§ Problem to work on
Find the word "will" in the records below. List each line containing it.

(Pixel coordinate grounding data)
● ● ●
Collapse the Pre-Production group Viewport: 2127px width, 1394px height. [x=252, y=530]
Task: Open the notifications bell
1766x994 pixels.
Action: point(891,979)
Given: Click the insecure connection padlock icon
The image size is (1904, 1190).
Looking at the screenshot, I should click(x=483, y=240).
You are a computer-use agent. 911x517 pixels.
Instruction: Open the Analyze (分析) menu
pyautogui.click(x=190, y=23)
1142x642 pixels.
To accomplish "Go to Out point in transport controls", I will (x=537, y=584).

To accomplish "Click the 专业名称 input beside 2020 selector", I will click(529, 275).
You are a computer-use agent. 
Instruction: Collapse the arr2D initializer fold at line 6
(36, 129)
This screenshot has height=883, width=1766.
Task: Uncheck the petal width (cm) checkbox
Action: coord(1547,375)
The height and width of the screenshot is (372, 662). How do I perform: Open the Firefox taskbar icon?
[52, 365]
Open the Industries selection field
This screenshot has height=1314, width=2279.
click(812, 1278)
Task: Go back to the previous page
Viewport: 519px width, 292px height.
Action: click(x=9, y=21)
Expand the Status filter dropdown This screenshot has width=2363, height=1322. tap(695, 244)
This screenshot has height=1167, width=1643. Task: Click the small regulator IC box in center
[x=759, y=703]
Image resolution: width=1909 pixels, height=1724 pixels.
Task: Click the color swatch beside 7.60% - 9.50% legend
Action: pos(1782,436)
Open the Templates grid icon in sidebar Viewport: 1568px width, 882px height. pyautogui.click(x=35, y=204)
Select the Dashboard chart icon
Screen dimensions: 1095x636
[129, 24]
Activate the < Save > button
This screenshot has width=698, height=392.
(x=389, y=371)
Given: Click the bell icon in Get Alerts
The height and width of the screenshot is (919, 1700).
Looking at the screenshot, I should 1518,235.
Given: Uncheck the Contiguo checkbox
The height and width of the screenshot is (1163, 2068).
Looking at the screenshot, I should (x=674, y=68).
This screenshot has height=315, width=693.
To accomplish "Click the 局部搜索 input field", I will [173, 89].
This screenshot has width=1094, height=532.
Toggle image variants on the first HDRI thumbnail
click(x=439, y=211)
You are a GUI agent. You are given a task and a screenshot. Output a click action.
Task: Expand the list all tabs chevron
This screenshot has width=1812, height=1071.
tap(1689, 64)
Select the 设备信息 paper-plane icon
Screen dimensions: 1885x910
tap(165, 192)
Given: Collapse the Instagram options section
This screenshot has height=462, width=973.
● ● ●
§ Exercise solution
To accomplish "Go to Out point in transport controls", I will (x=537, y=584).
To accomplish "Click the 专业名称 input beside 2020 selector", I will click(529, 275).
To accomplish "Click the 局部搜索 input field", I will [173, 89].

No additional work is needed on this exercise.